WHAT THE TASK REQUIRES: Print the part of the Suzanne Pleshette tribute starting with "If I had to" and going on through "career Pleshette had.".

TEXT EXCERPT:
==================================================
SUZANNE PLESHETTE: Sultry, Ravishing & Seriously Funny

January 31, 1937 ~ January 19, 2008

“I’m an actress, and that’s why I’m still here. Anybody
who has the illusion that you can have a career as long
as I have and be a star is kidding themselves. (From a
1999 interview)” —
Suzanne Pleshette

If I had to pick a ride or die partner from the movies, it would HAVE to be today’s birthday girl SUZANNE PLESHETTE. Looking over her filmography, there ~ in black-and-white ~ shows what a successful film and television career Pleshette had.

Why “ride or die”…to use the vernacular of the shtreets? Well, she’s a Brooklynite
( albeit, from the tony section: Brooklyn Heights ); but I think she could stand up to Stanwyck, Streisand or Hayward. Her roles never seemed passive; she was often an active protagonist helping plots move forward, even if she was just supporting her handsome male lead. She was seeeeeerious. You took her seriously; don’t come for her unless you want to face consequences. Pleshette wasn’t soft fluff. Maybe because she was dark like a raven…and had that commanding husky alto voice: Pay attention!! That’s someone I want on my wimpy side.

“[on her ‘girl next door’ image] — When Warren Beatty called a girl up, it was usually to try to get her into the sack. But he called me to find out what kind of bologna I used. I just don’t have what it takes, I guess. Raquel Welch has what it takes. Shes so sexy and gorgeous, even I want to jump on her!”

                     ♦    ♦        ♦    ♦

I mostly became aware of her from television, but I did literally see a Suzanne Pleshette film IN the movie theater when my mother took us with her to see: “Fate is the Hunter” (1964) around the corner at either the Loew’s Victoria or the RKO Alhambra. ( We saw all the Disney films but if we had to be dragged to the movies with my mother ‘cuz my father was at work and it was something SHE wanted to see, we saw grownup stuff I didn’t understand… and knew better than to ask questions about ). As a family, we saw “If Its Tuesday, This Must Be Belgium.”

I remember a lot of the kids in my sixth grade class buzzing about two movies that year of JFK’s assassination ~ “Jason & the Argonauts” and “The Birds.” So Pleshette was already on my pre-teen radar.

“I have a great range. They can come to me with a comedy, a drama, a period piece, a character piece and know I can do it. And I bring in the ratings. I have the ability to bring a script to its full potential.”

♦    ♦        ♦    ♦

I could not have said this better myself. She also did a lot of tv, whether it was tv programs or tv-movies ( I wonder if she knew Elizabeth Montgomery?? ) But seeing her on talk shows you get the full-throated flavor of her realness and humor. In 1981 talking with late night talk show host Johnny Carson about her upcoming tv-movie “The Star Maker”:

“I’m 5’4″, Rock ( Hudson ) is 6’5″ and we got
an ‘X’-rating just talking to each other.”


In 1982: I am a serious actress. But I cannot live my life
for my craft. What makes it rich and makes it able to
give something back is having a life.”
==================================================
(Data listing)

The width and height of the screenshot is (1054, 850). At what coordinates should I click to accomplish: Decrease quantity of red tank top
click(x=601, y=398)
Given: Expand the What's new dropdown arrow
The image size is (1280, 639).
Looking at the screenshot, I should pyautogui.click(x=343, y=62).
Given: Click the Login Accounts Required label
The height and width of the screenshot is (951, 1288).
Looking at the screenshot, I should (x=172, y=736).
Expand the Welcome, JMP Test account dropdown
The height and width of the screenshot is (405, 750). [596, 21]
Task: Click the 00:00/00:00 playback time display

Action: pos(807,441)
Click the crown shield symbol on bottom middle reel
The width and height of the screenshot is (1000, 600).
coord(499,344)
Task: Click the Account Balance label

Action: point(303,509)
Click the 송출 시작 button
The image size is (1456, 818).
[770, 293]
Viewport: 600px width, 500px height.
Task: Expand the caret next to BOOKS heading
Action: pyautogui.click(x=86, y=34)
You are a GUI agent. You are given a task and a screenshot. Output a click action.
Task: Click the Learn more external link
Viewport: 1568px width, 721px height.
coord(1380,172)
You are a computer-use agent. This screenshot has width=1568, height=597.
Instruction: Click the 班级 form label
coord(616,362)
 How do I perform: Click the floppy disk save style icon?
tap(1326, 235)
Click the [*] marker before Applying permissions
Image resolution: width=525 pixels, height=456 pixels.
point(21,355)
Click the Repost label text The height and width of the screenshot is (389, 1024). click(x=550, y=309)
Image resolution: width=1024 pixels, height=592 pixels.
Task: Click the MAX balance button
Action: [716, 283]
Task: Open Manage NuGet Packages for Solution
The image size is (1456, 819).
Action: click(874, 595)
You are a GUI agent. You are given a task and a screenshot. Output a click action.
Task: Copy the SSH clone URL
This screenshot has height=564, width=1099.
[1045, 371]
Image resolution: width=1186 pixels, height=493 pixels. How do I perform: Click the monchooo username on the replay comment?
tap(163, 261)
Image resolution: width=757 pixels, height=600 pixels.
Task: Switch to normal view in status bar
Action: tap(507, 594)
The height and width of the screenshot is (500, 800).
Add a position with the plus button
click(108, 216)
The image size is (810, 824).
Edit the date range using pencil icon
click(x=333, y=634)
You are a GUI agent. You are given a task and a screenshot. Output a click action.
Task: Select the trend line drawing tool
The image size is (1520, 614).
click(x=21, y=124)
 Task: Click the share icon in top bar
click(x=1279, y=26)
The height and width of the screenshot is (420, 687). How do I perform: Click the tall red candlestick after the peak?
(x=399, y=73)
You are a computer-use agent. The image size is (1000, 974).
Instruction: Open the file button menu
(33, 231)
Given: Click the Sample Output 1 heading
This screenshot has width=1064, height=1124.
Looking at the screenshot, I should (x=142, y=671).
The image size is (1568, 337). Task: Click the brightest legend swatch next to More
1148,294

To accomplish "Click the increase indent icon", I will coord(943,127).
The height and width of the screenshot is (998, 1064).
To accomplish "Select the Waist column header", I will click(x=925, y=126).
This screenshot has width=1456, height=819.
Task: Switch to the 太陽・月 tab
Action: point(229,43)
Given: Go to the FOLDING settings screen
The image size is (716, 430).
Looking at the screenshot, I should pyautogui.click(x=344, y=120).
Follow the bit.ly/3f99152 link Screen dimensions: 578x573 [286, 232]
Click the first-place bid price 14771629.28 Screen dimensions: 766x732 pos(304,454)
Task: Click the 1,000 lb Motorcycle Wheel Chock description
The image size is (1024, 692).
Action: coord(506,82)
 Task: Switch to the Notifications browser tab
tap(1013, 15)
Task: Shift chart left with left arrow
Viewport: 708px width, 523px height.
==================================================
THE RESULT:
If I had to pick a ride or die partner from the movies, it would HAVE to be today’s birthday girl SUZANNE PLESHETTE. Looking over her filmography, there ~ in black-and-white ~ shows what a successful film and television career Pleshette had.